WHAT YOU HAVE TO DO:
Starting with the line that contains "Given: Open Tools & Settings breadcrumb" and continuing through the line that contains "pos(91,267)", render those lines of the records below as a numbered list, omitting any blank lines.

DATA SUPPLIED:
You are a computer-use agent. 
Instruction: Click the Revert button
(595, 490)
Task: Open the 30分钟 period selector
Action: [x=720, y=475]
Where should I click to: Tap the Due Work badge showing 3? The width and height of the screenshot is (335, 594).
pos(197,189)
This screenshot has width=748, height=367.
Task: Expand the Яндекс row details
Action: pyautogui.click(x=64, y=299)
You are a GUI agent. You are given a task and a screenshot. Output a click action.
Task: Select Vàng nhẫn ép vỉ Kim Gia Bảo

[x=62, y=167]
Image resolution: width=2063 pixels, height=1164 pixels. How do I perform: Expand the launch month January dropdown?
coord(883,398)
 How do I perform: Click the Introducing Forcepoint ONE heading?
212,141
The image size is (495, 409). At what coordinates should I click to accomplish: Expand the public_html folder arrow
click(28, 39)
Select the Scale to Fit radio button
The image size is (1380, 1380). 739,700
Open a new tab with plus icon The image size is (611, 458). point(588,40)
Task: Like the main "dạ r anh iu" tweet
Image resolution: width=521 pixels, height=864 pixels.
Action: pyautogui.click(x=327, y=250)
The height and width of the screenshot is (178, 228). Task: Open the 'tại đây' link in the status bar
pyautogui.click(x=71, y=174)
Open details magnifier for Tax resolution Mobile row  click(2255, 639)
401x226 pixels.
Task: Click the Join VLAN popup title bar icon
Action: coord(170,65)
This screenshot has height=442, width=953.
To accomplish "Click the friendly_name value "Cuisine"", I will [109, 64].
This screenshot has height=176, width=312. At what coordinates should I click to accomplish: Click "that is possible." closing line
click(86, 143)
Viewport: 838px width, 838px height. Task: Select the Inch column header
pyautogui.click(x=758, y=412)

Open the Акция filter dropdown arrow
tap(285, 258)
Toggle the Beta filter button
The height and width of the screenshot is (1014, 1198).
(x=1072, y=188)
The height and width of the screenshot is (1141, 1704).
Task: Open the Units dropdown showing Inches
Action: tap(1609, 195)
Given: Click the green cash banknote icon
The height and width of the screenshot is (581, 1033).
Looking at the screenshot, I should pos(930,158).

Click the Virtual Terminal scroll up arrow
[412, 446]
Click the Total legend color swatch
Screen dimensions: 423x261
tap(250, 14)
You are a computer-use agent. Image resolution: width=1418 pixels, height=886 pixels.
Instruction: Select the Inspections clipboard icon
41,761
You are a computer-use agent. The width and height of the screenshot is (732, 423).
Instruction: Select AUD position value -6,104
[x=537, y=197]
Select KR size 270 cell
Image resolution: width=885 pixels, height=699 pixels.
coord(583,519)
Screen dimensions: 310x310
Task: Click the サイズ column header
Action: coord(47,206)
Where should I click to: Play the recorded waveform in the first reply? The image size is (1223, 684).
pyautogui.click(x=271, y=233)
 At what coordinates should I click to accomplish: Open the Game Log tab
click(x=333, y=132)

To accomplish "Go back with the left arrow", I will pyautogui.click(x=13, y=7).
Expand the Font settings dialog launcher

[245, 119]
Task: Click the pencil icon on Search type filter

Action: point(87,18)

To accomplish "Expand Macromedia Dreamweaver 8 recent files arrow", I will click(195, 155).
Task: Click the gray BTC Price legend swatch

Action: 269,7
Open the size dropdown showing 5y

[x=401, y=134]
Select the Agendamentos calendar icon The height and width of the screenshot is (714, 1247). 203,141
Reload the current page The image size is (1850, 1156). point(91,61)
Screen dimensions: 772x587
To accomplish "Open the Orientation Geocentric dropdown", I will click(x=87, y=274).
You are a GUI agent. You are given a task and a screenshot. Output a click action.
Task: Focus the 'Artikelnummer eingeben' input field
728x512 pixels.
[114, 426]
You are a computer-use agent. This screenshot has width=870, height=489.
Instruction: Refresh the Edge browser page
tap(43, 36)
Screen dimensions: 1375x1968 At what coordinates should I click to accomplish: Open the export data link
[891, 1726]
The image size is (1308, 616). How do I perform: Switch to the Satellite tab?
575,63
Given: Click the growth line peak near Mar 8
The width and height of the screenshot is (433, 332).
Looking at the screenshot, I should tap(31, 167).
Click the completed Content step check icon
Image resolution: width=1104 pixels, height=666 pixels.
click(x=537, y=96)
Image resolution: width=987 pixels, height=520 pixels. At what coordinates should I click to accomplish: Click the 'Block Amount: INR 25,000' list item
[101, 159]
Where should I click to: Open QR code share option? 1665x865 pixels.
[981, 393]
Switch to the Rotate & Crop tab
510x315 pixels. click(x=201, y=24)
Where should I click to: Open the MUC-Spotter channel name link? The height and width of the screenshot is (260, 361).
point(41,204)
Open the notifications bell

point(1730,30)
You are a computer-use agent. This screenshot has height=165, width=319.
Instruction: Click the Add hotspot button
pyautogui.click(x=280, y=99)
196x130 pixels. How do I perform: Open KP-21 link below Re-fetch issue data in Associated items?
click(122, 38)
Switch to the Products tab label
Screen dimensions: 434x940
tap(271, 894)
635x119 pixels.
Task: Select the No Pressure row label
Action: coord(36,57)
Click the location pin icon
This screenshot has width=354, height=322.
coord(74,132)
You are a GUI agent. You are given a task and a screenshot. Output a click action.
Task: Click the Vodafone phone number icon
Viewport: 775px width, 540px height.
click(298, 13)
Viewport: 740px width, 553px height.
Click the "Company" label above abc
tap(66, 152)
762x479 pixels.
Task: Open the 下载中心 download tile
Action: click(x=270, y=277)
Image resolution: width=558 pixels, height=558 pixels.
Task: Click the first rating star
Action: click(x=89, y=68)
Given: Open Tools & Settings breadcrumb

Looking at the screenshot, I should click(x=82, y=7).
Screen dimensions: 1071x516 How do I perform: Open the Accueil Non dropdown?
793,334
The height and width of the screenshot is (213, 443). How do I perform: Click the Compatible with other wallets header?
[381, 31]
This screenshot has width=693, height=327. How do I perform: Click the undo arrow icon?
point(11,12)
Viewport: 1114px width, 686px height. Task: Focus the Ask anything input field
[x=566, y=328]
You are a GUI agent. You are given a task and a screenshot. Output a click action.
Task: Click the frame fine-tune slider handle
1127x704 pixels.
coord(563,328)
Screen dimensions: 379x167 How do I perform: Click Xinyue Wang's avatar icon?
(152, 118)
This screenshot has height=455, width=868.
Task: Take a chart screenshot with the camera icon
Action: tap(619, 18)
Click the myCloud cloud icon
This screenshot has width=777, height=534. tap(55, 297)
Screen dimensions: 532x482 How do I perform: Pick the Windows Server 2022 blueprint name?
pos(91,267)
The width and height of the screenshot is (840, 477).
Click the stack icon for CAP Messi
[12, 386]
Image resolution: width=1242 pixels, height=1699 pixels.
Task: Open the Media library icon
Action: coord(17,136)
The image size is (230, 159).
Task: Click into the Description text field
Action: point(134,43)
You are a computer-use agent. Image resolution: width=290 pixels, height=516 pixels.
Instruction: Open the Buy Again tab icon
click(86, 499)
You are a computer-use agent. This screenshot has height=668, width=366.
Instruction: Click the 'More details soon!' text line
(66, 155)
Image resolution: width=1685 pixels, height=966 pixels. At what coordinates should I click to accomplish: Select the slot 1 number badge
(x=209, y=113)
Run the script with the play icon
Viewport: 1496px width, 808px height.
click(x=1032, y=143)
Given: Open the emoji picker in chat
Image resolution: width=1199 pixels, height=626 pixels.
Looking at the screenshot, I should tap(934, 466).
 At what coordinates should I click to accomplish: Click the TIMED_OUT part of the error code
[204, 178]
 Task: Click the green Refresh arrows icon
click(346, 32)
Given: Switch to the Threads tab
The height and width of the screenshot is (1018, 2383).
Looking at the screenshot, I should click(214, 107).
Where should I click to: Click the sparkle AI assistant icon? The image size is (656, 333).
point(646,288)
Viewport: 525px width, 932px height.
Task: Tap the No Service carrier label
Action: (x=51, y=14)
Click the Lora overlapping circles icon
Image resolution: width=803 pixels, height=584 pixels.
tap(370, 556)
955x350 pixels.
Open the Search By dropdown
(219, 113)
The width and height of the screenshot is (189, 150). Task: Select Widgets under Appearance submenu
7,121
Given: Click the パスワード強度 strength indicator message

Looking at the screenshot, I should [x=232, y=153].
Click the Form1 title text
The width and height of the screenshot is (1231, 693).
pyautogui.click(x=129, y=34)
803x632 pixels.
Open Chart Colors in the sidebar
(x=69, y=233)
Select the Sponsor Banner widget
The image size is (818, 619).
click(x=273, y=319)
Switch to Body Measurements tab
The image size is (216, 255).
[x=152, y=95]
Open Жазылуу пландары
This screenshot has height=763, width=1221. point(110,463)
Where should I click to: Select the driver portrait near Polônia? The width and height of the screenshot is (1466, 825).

ANSWER:
1. Given: Open Tools & Settings breadcrumb
2. Looking at the screenshot, I should click(x=82, y=7).
3. Screen dimensions: 1071x516 How do I perform: Open the Accueil Non dropdown?
4. 793,334
5. The height and width of the screenshot is (213, 443). How do I perform: Click the Compatible with other wallets header?
6. [381, 31]
7. This screenshot has width=693, height=327. How do I perform: Click the undo arrow icon?
8. point(11,12)
9. Viewport: 1114px width, 686px height. Task: Focus the Ask anything input field
10. [x=566, y=328]
11. You are a GUI agent. You are given a task and a screenshot. Output a click action.
12. Task: Click the frame fine-tune slider handle
13. 1127x704 pixels.
14. coord(563,328)
15. Screen dimensions: 379x167 How do I perform: Click Xinyue Wang's avatar icon?
16. (152, 118)
17. This screenshot has height=455, width=868.
18. Task: Take a chart screenshot with the camera icon
19. Action: tap(619, 18)
20. Click the myCloud cloud icon
21. This screenshot has width=777, height=534. tap(55, 297)
22. Screen dimensions: 532x482 How do I perform: Pick the Windows Server 2022 blueprint name?
23. pos(91,267)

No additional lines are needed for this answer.